PAC : quel nouveau cap pour l'agriculture ? Avec Matthieu Calame et Jean-Christophe Bureau

42 min
À retrouver dans l'émission

Une question simple, mais qui semble présider à toutes les discussions et négociations politiques à échelle européenne comme française aujourd’hui : peut-on concilier une agriculture “verte” et qui soit rentable pour les professionnels ?

Un agriculteur conduit un tracteur à Larceveau-Arros-Cibits, dans le sud-ouest de la France, le 27 mai 2021.
Un agriculteur conduit un tracteur à Larceveau-Arros-Cibits, dans le sud-ouest de la France, le 27 mai 2021. Crédits : GAIZKA IROZ - AFP

Les États membres de l’Union européenne ont entamé un ultime round de négociations ce 24 juin 2021 à Bruxelles pour trouver un accord sur la nouvelle politique agricole commune (PAC).
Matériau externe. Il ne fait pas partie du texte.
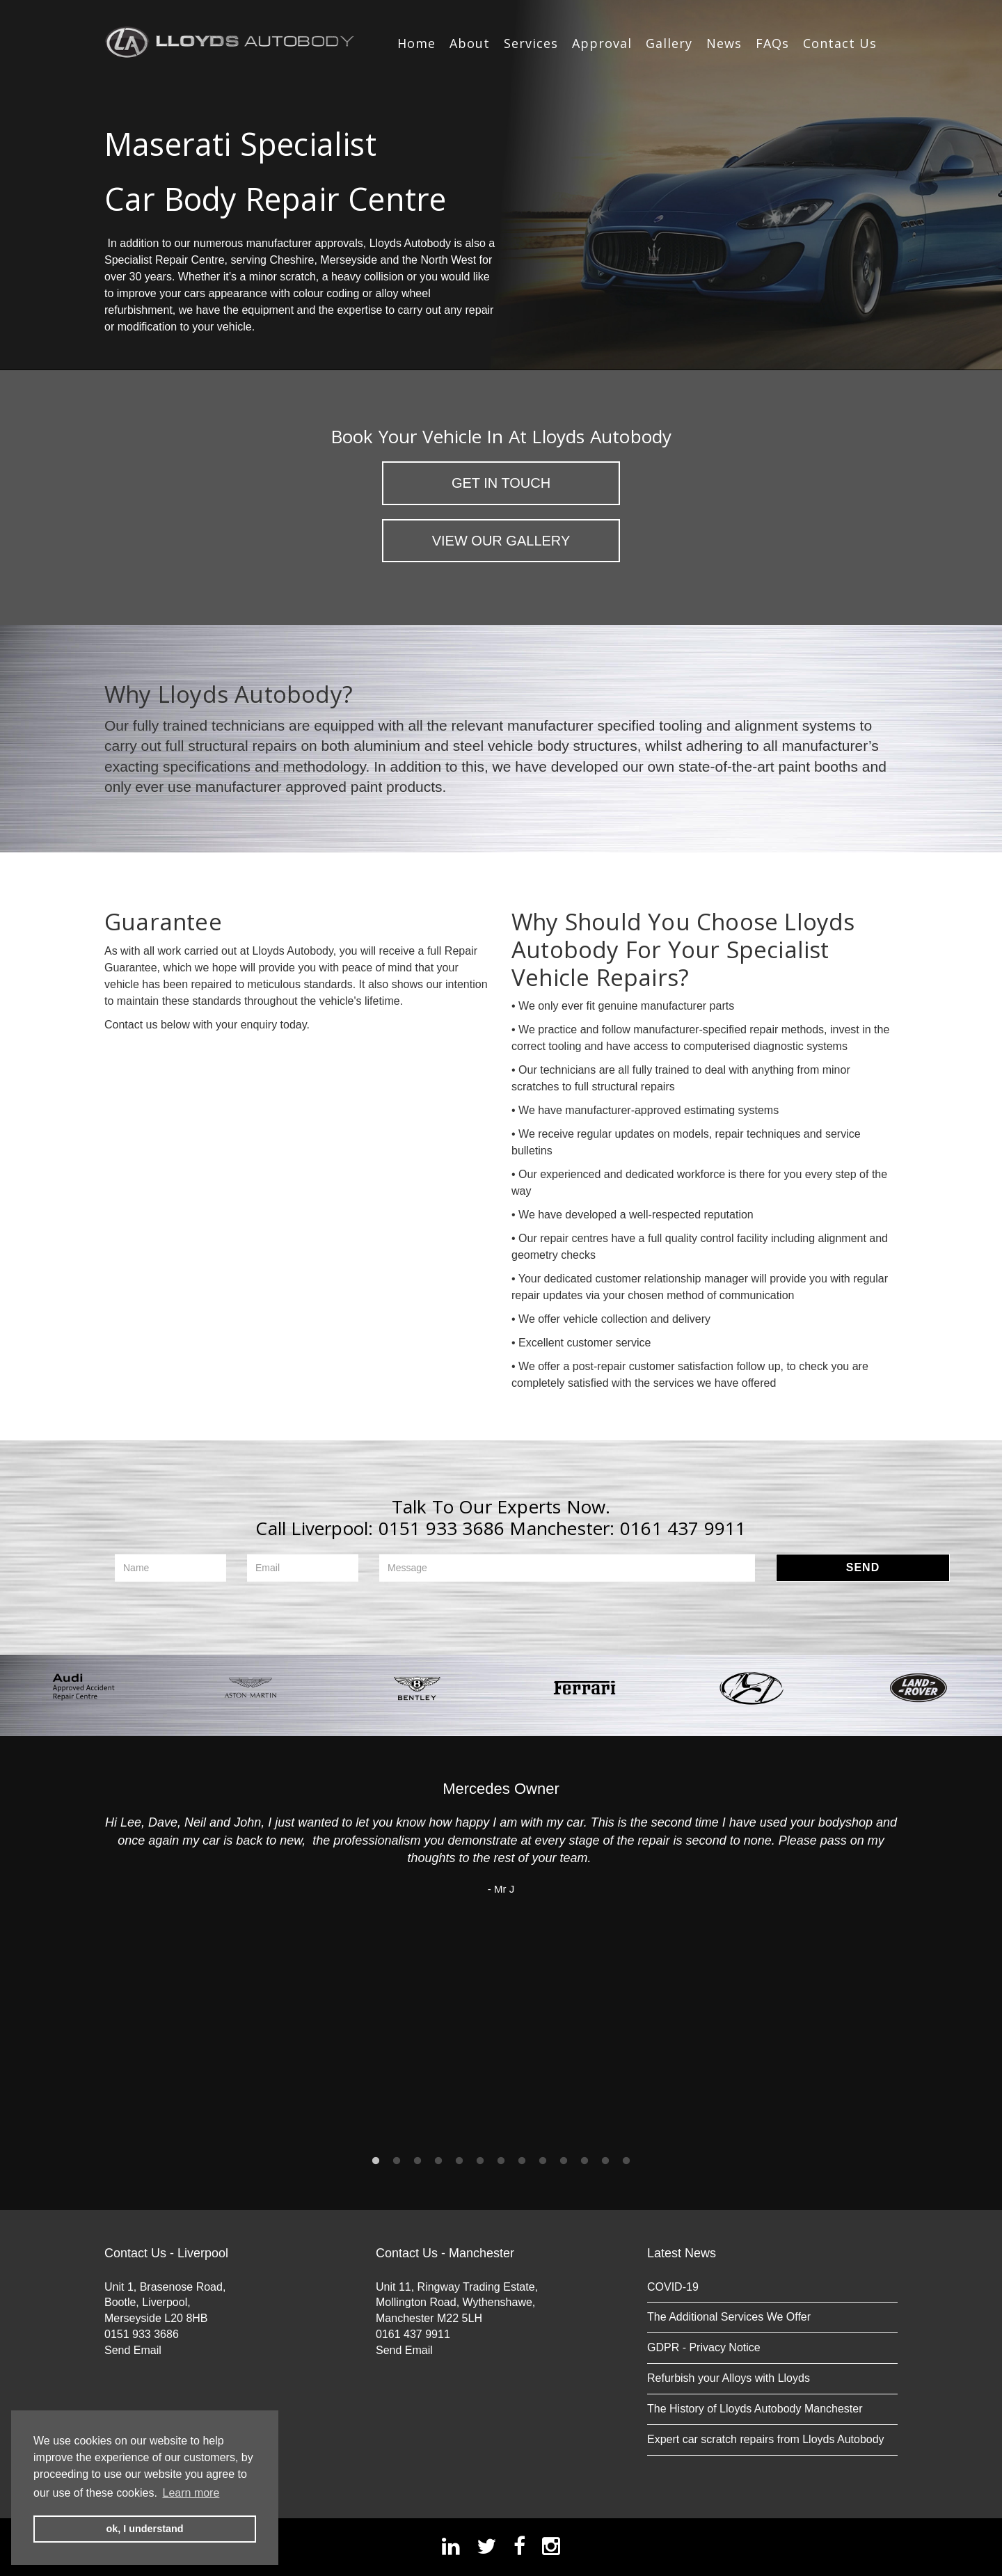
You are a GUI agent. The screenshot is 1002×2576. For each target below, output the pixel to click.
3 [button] (417, 2161)
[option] (83, 1688)
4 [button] (438, 2161)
En mai dernier, ils avaient échoué en mai à s’entendre sur des règles communes qui assurent une transition environnementale sans fragiliser les revenus des agriculteurs.
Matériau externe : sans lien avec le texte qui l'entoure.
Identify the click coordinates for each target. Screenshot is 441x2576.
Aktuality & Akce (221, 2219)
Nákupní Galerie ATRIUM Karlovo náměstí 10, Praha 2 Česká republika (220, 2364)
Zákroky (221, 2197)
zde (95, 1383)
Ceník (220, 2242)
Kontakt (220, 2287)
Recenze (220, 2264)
Ces discussions à l’échelle européenne se télescopent avec des débats français autour d’une nouvelle loi sur l'organisation du secteur agroalimentaire, destinée à assurer des revenus décents aux professionnels, et à l’adoption d’un « plan d’action climat » par le ministère de l’Agriculture.

Pour parler de ces sujets, Guillaume Erner reçoit Matthieu Calame, ingénieur agronome, auteur de Enraciner l'agriculture : Société et systèmes agricoles, du Néolithique à l'Anthropocène (PUF, 2020), et Jean-Christophe Bureau, professeur en économie à AgroParis Tech, co-auteur avec Sophie Thoyer de « La politique agricole commune », ed. La découverte.

Le bilan de la loi EGalim

La proposition de loi EGalim 2 a été déposée à l'Assemblée nationale par le groupe LREM, trois ans après la loi EGalim 1. Pour Matthieu Calame, cette nouvelle proposition est un aveu d'échec dans l'ambition de la première loi à partager la valeur ajoutée au sein de la filière alimentaire. C'était d'ailleurs l'une des grandes nouveautés de cette loi que de s'intéresser non pas seulement au secteur agricole mais alimentaire. 
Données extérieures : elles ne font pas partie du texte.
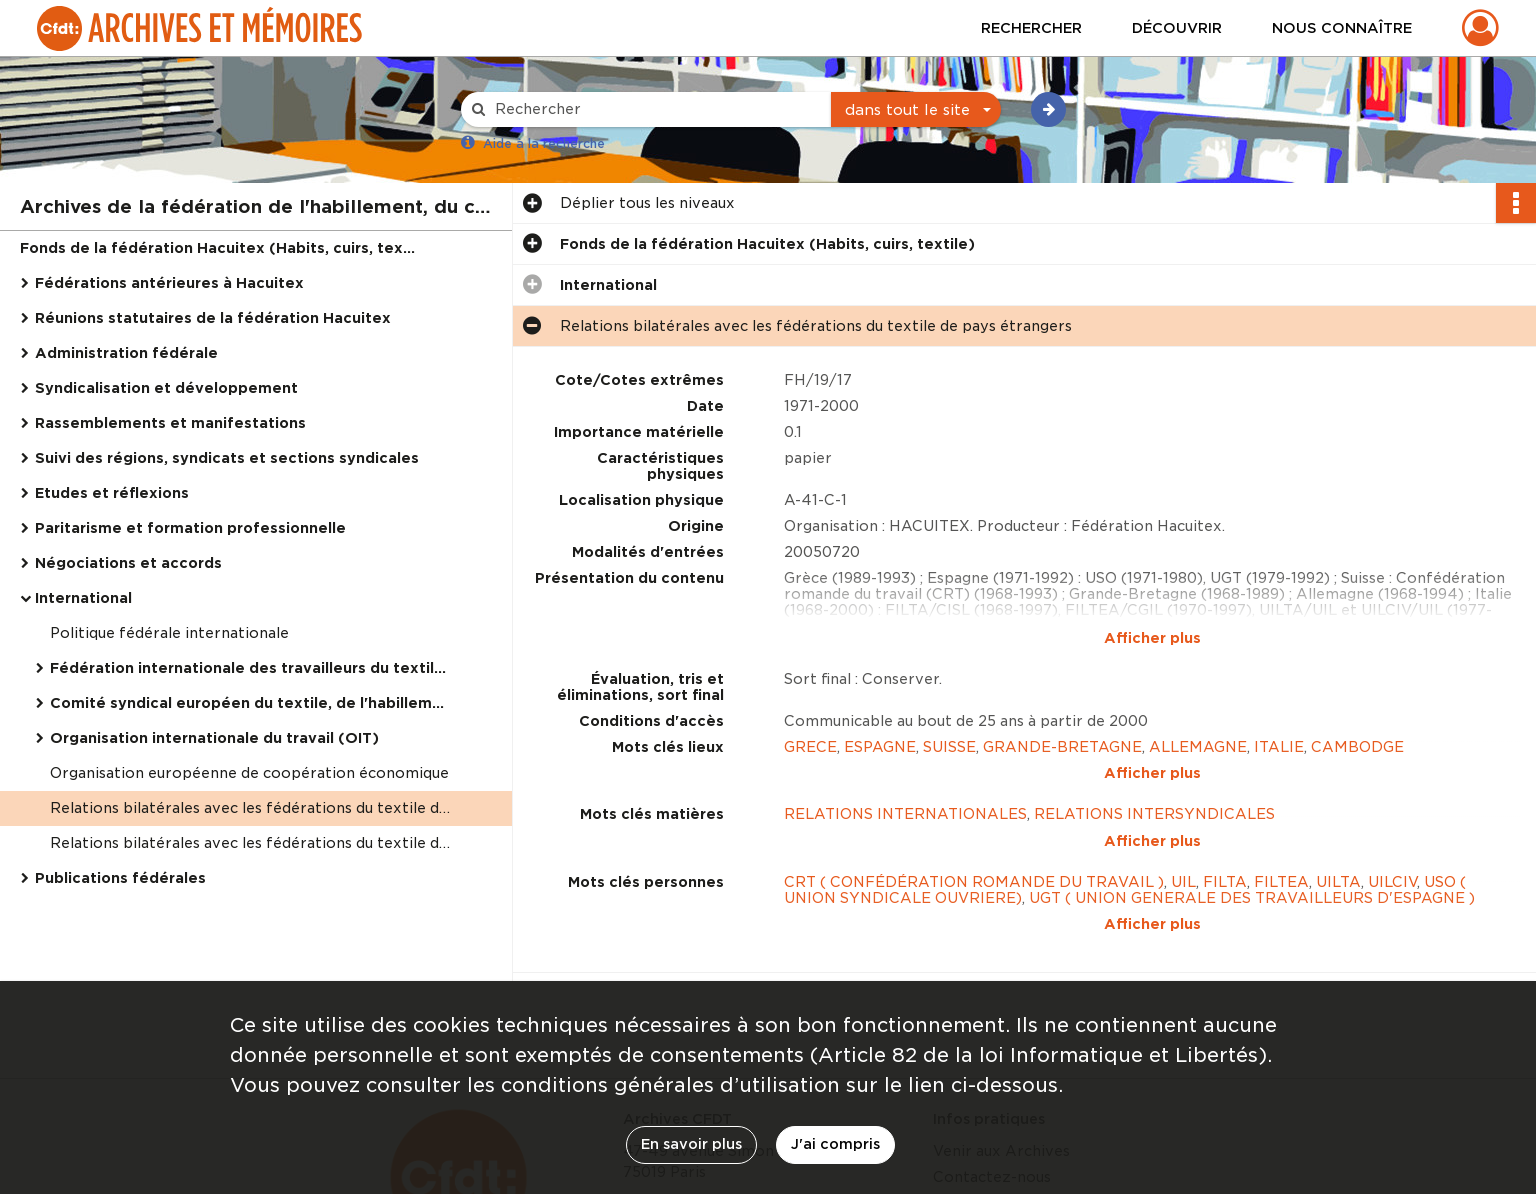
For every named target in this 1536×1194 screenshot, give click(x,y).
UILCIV (1392, 799)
EGalim 1 avait aussi permis de faire entrer les collectivités locales dans la filière. La grande nouveauté : des appels d’offres pour plus de produits bio ou l'incitation pour les collectivité locale à moins consommer de viande. Matthieu Calame

Pour Jean-Christophe Bureau la loi EGalim porte l'ambition de réguler les rapports entre les agriculteurs et les acteurs de la grande distribution.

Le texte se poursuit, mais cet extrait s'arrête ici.